Here’s God’s promise to those who function in proper relationship to Him,

“Leviticus 26:7-9 (The Message) I’ll make the country a place of peace—you’ll be able to go to sleep at night without fear; I’ll get rid of the wild beasts; I’ll eliminate war. You’ll chase out your enemies and defeat them: Five of you will chase a hundred, and a hundred of you will chase ten thousand and do away with them. I’ll give you my full attention: I’ll make sure you prosper, make sure you grow in numbers, and keep my covenant with you in good working order. You’ll still be eating from last year’s harvest when you have to clean out the barns to make room for the new crops.”

So, all you math majors. Figure it out for us. “Hmmm … five will chase a hundred. That’s twenty for each one. And one hundred will chase ten thousand … hold on. Where’s my calculator? That’s 100 each.” You see, it’s not a matter of addition when we’re cooking with the Lord and each other. It’s a matter of multiplication.

Okay, here’s your homework for this week. Where are some areas that you see a need for divine synergy? What are things that inhibit or prevent divine synergy? How can we work to establish divine synergy in groups that we are a part of.

I’d love to see your responses to those questions.

And there you have it folks, this week’s installment of mule psychology. Maybe I should send the article to the magazine “Mule Psychology Today.” (Which doesn’t exist for those blondes among us who were going to run out and buy it).

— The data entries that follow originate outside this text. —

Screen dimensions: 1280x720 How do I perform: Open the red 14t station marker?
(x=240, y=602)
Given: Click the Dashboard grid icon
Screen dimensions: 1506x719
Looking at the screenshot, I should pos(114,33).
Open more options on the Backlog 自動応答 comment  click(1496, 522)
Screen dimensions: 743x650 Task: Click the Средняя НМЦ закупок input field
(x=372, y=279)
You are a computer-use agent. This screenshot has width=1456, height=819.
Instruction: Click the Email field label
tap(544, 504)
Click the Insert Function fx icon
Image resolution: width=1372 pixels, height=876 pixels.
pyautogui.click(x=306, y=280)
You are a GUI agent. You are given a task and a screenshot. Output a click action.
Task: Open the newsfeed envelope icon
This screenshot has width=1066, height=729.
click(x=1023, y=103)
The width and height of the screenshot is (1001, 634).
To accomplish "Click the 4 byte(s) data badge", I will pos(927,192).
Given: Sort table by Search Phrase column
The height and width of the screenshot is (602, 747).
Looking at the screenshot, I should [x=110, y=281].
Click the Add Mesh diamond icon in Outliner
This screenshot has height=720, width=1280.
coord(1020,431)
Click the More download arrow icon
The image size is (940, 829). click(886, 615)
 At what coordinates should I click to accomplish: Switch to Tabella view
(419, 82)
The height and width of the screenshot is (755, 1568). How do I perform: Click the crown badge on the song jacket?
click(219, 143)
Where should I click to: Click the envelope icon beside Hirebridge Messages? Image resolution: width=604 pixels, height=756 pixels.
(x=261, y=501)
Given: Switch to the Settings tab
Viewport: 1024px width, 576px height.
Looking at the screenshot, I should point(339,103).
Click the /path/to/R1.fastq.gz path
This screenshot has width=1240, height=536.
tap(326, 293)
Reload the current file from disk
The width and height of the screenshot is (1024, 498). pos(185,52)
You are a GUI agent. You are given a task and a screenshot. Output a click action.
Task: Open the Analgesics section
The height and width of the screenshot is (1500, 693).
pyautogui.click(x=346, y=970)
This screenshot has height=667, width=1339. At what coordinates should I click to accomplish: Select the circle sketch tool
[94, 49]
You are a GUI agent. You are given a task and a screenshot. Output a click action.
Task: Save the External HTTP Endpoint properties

One burning question remains: are you as smart as a mule in this area? If not, what do you need to do?

________________________

Hmmm

Talleyrand is supposed to have said something like this, “We always follow people who were incapable and those who follow us are people who sink the ship.” Another version from someone else says simply, “The two most stupid people in the world are the fellow who came before me and the one who followed me. It took me a long time to straighten things out when I got here and the fellow who followed me had it screwed up again in no time.”